====== INPUT DATA ======

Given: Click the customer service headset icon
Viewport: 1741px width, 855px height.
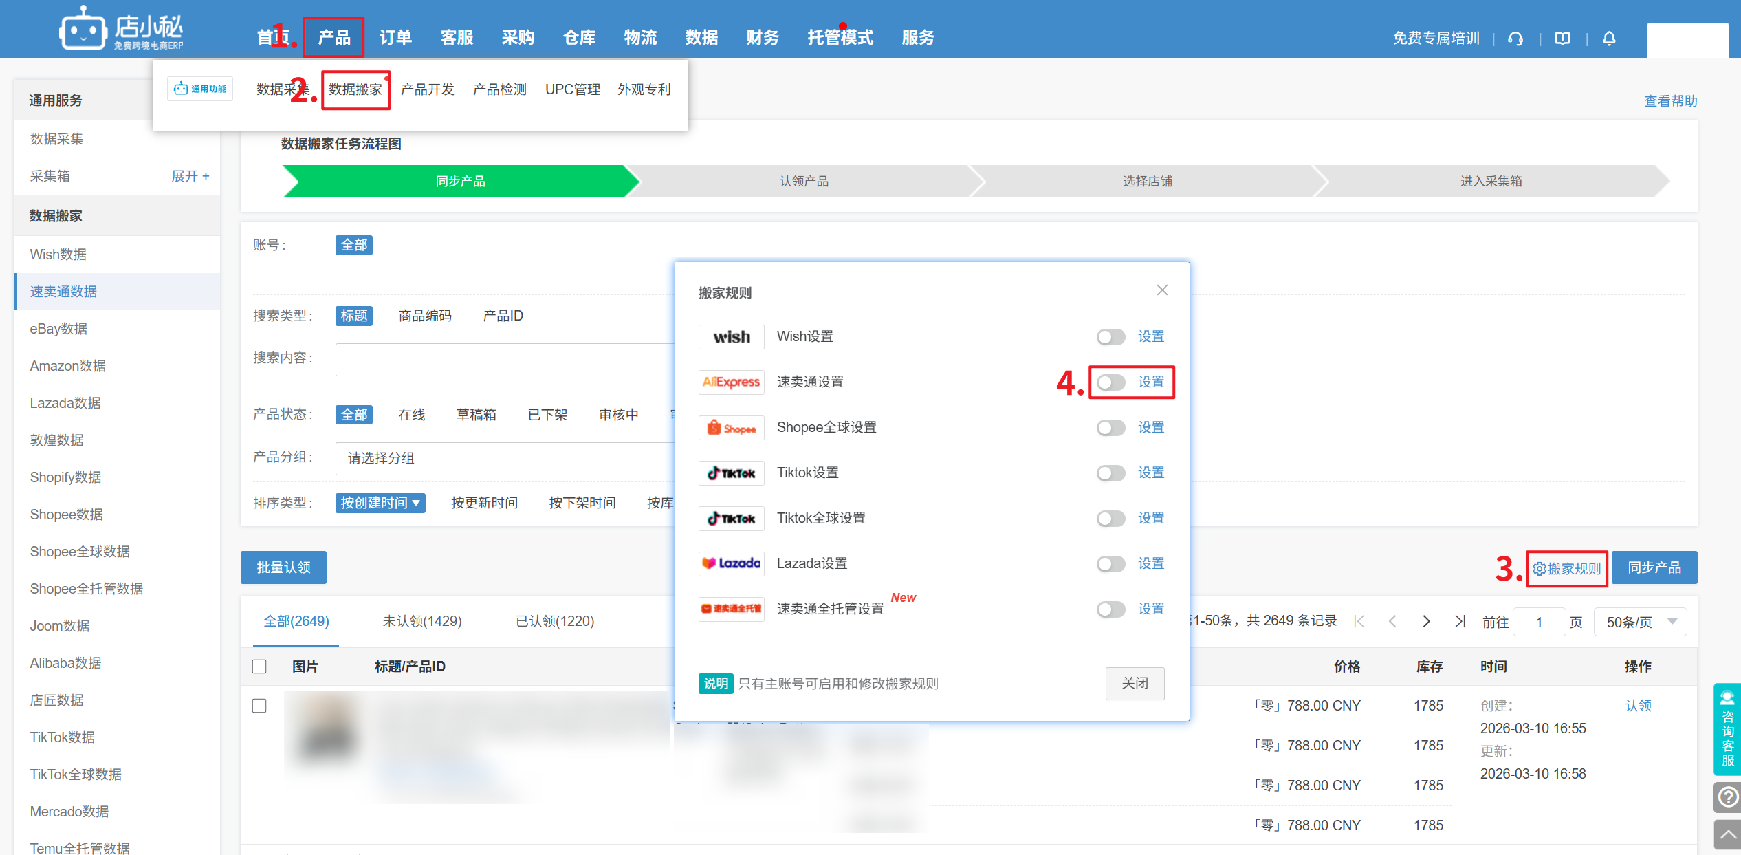Looking at the screenshot, I should point(1515,39).
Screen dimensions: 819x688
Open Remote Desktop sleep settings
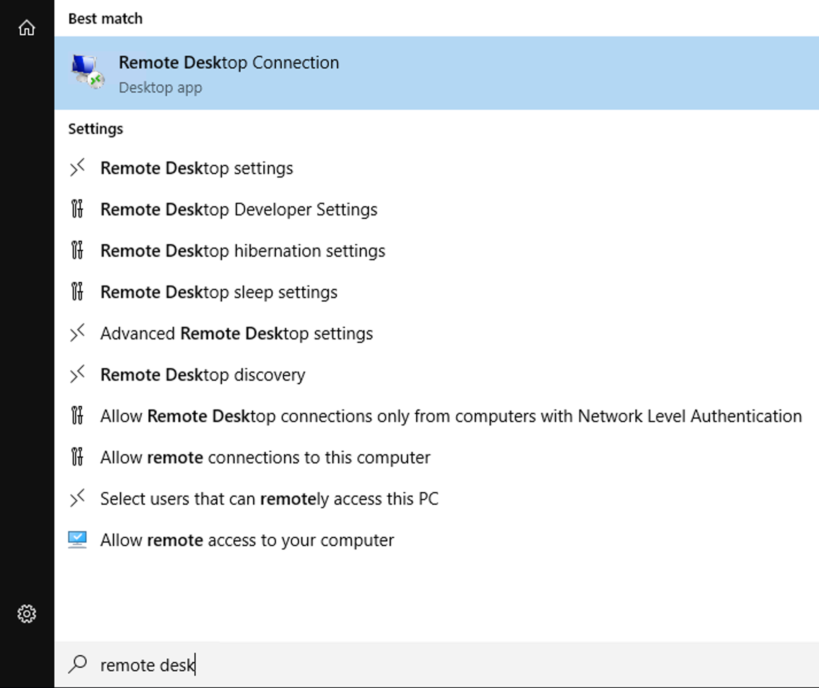tap(218, 293)
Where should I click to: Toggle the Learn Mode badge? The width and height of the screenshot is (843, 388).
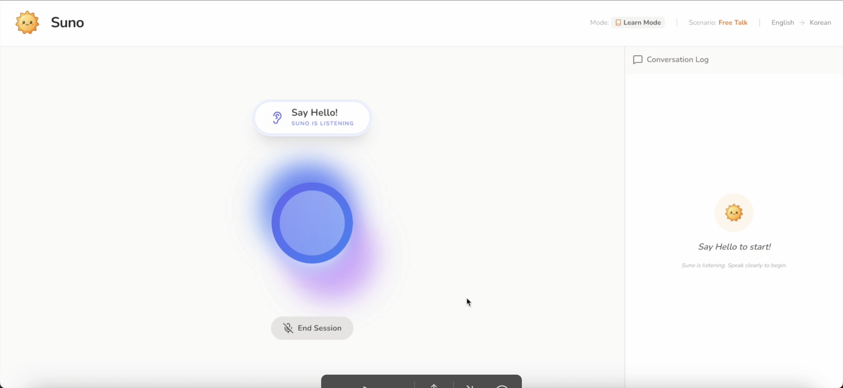coord(638,23)
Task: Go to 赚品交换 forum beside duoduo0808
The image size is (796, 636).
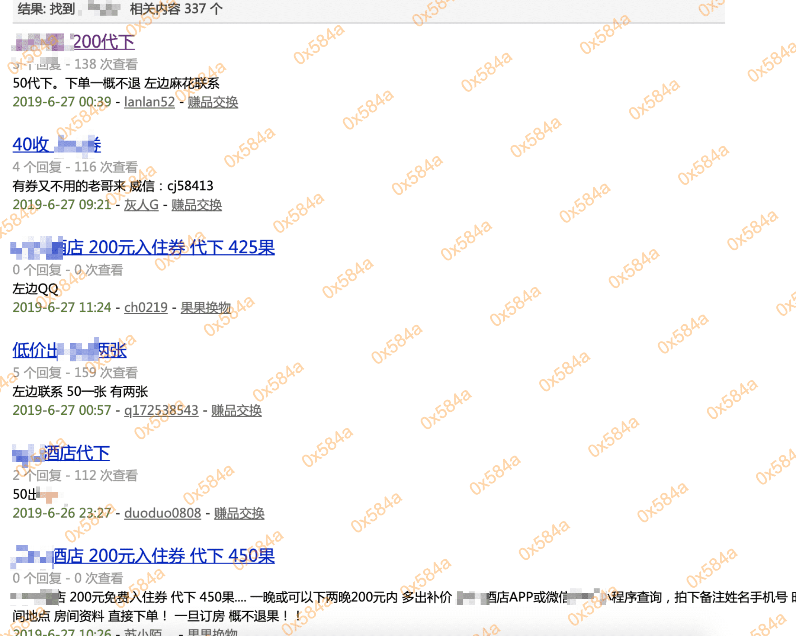Action: coord(239,513)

======

EXERCISE GOAL
Beginning with the line with "Open Remote Desktop sleep settings", repeat the entries above exactly, up to and including the last line, leaving out pictures.

RESPONSE TO THE EXERCISE
Open Remote Desktop sleep settings
tap(218, 293)
Where should I click to: Toggle the Learn Mode badge? The width and height of the screenshot is (843, 388).
coord(638,23)
Task: Go to 赚品交换 forum beside duoduo0808
The image size is (796, 636).
Action: coord(239,513)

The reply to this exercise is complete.